Andrew, David and I did an Actualizations workshop together in Boston three weekends ago. I saw then that I have been “bravely facing cancer” with earnestness and determination. I woke up on Monday after the workshop realizing that I can also visualize cancer as the scariest ride in Disneyland! Disneyland is a marvelous metaphor for life. Each ride returns you back to the starting place from which you came. The scary ones can be very exciting and fun. The world is trustworthy and reliable. It will support me just as the ocean does and I am beginning to experience my life in this way. Fear need not be enemy, a means of control and manipulation, but rather an integral part of being human to be experienced and even enjoyed.
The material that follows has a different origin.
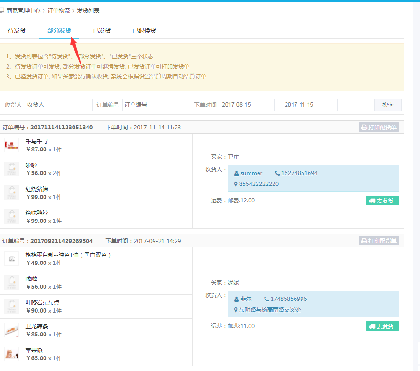
Task: Click the 格格巫自制 T恤 product thumbnail
Action: [x=12, y=259]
I have also been to visit Swami Muktananda at his ashram in the Catskills. And I know that I have literally met a saint. I did not recognize him when I was there. What I knew then is that I felt the joy, beauty and harmony of meditating early in the morning with hundreds of others, of chanting and singing, of meeting Baba in the afternoon session with over 500 other people, of a marvelous smoothly run organization open to all races, nationalities, backgrounds, occupations and ages and an invitation based on love with no trace of the pressure which comes from fear. Dito and I went together. He had spent time with Baba in California and was my bridge into this different world. Baba’s message is not new: “Seek, find and understand your Self. God dwells within you as you.” But when I came home I began to understand that I had met a human who had an awareness of God and an ability to kindle that awareness in me like no one I’ve ever experienced before. I will go back. I was somewhat concerned about how this would influence my participation in St. Peter’s Church. Yesterday I discovered it only deepened it. Love does indeed expand boundaries, not shrink them.
And I send mine to you.
Peg Staley is a psychotherapist from Saunderstown, Rhode Island who discovered last October that she has a tumor in her right breast.
Peg writes these letters regulary to keep friends in touch with her progress, and her discoveries. We’re grateful for the opportunity to share them with a larger audience.
For copies of THE SUN in which “Facing The Struggle” Parts I and II appeared, send $3.00 to THE SUN, 412 West Rosemary Street, Chapel Hill, N.C. 27514.
(The reference to Ben in this letter is to Ben Bentov, the scientist and mystic and author of Stalking the Wild Pendulum: On the Mechanics of Consciousness. He was killed in the crash of the DC-10 last May in Chicago.